Given task 1.
Answer these questions about the forum thread on riding bucking horses:
(a) How many times does the first poster say they fell off through bucking?
(b) What date is shown on the posts headed "Business"?
(c) In the reply that agrees with ngrace, what happens to your body if you tilt your head forwards?

Text passage.
▬▬▬▬▬▬

I used to ride some buckers and broncers aswell. I found just sit deep and send horse on and try get its head up. If was galloping I was generally out of the saddle anyway so just dropped my heels to really lower my weight and again would get horses head up. Only fell of twice through bucking so cant be doing too much wrong. 

But to be honest it was more natural reaction wasnt something I thought oh I should do this. I just did it.


----------



## Business (10 June 2011)

ngrace said:



			Personally I find standing out of the saddle with weight in your stirrups very effective, whilst trying to get their head up. 
Having ridden a broncer I will always do this in future. 
Definitley agree with preemptive 'get-your-head-UP!' and driving on with your leg.
		
Click to expand...

Agree but heels as deep as you can get them.....the more down your heel is, the more secure you will be. Keep body perpendicular to the ground at all times through each buck! You will need good balance for that. Don't allow your head to go forwards, if you tilt your head forwards your body will follow it to the floor.


----------



## Business (10 June 2011)

Devonshire dumpling said:



			Anyone got any advice for the 4 footed take off and you shotting upwards at speed?
		
Click to expand...

▬▬▬▬▬▬

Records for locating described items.
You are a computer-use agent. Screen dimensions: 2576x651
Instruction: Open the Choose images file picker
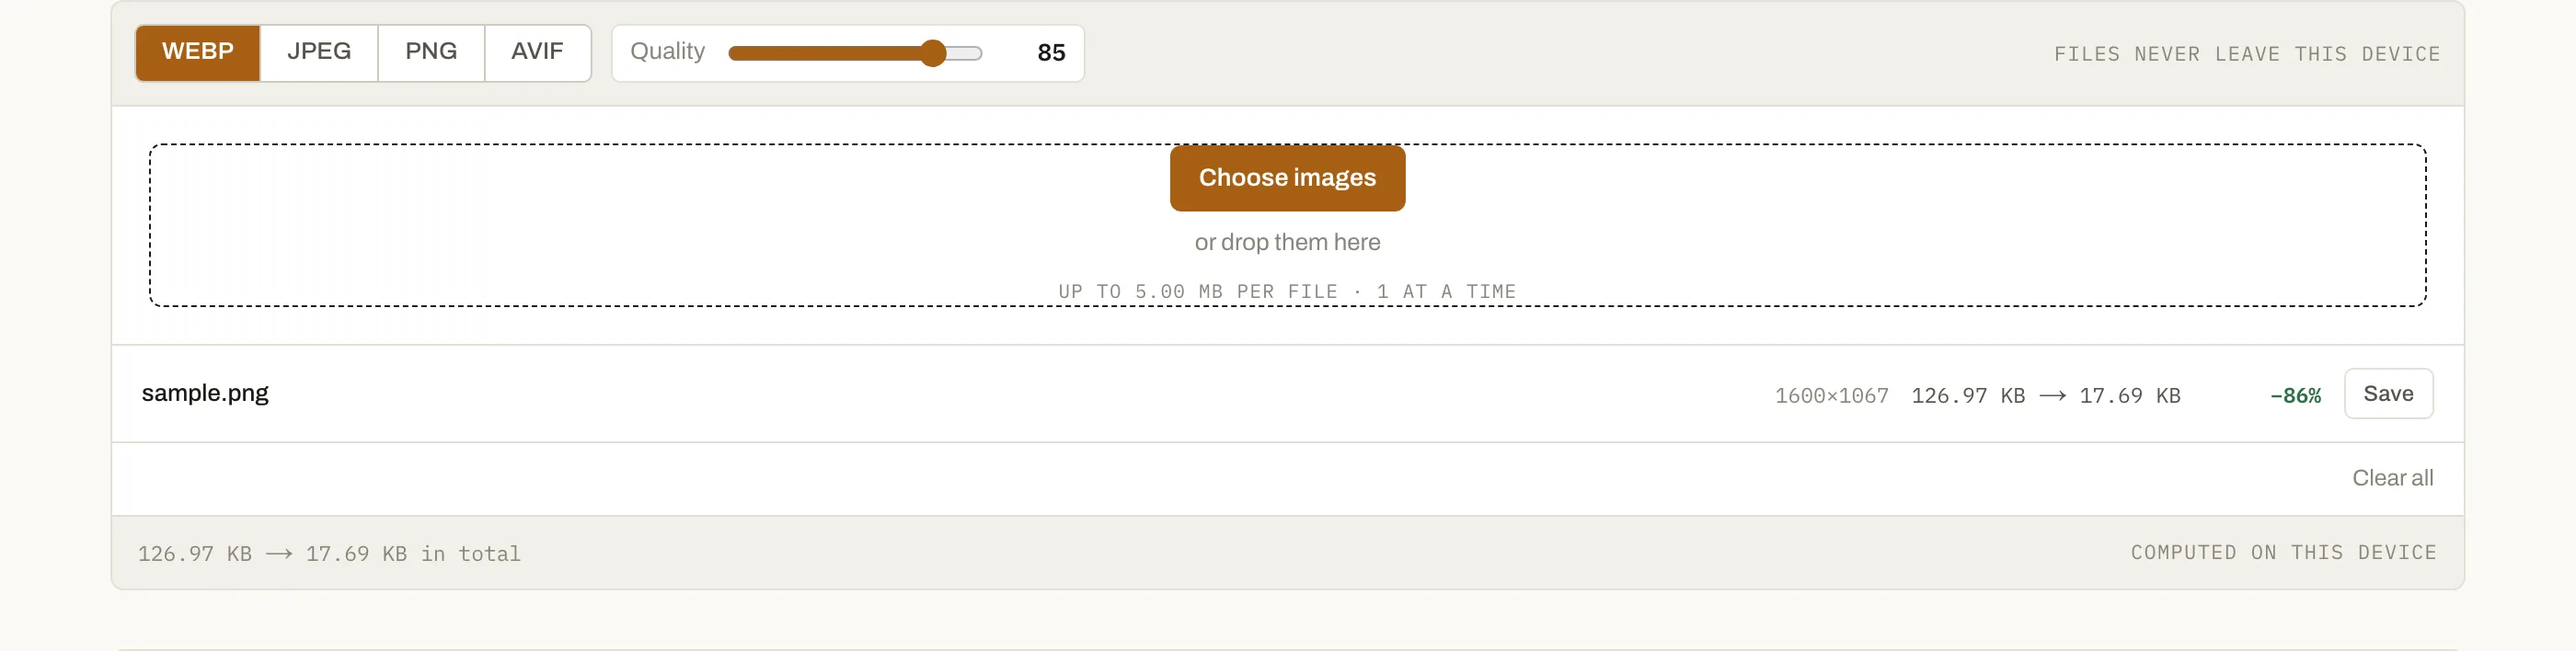pos(1287,178)
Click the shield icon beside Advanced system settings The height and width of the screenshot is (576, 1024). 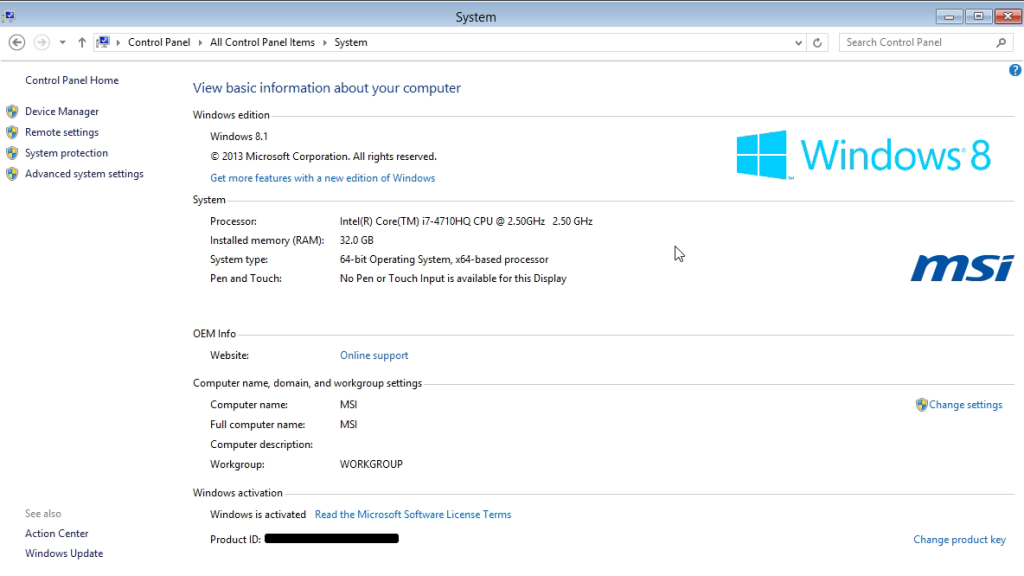click(x=11, y=173)
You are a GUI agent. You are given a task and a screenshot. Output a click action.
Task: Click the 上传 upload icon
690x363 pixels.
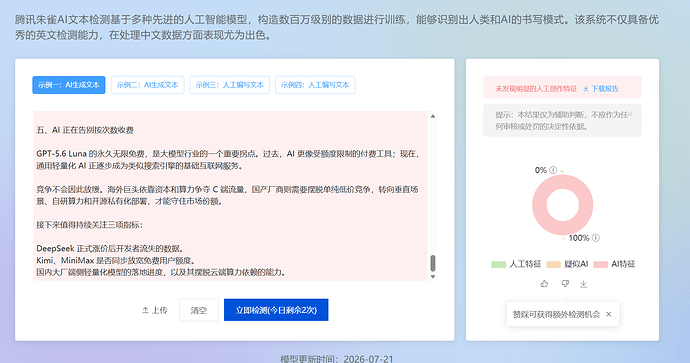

▬▬▬▬▬▬

Given task 2. Please copy out the stretch of the records from the line containing "You are a GUI" through the end of the records, leaving the pictures out.

Final answer 1.
(a) Twice.
(b) 10 June 2011.
(c) Your body will follow your head to the floor.

Final answer 2.
You are a GUI agent. You are given a task and a screenshot. Output a click action.
Task: Click the 上传 upload icon
690x363 pixels.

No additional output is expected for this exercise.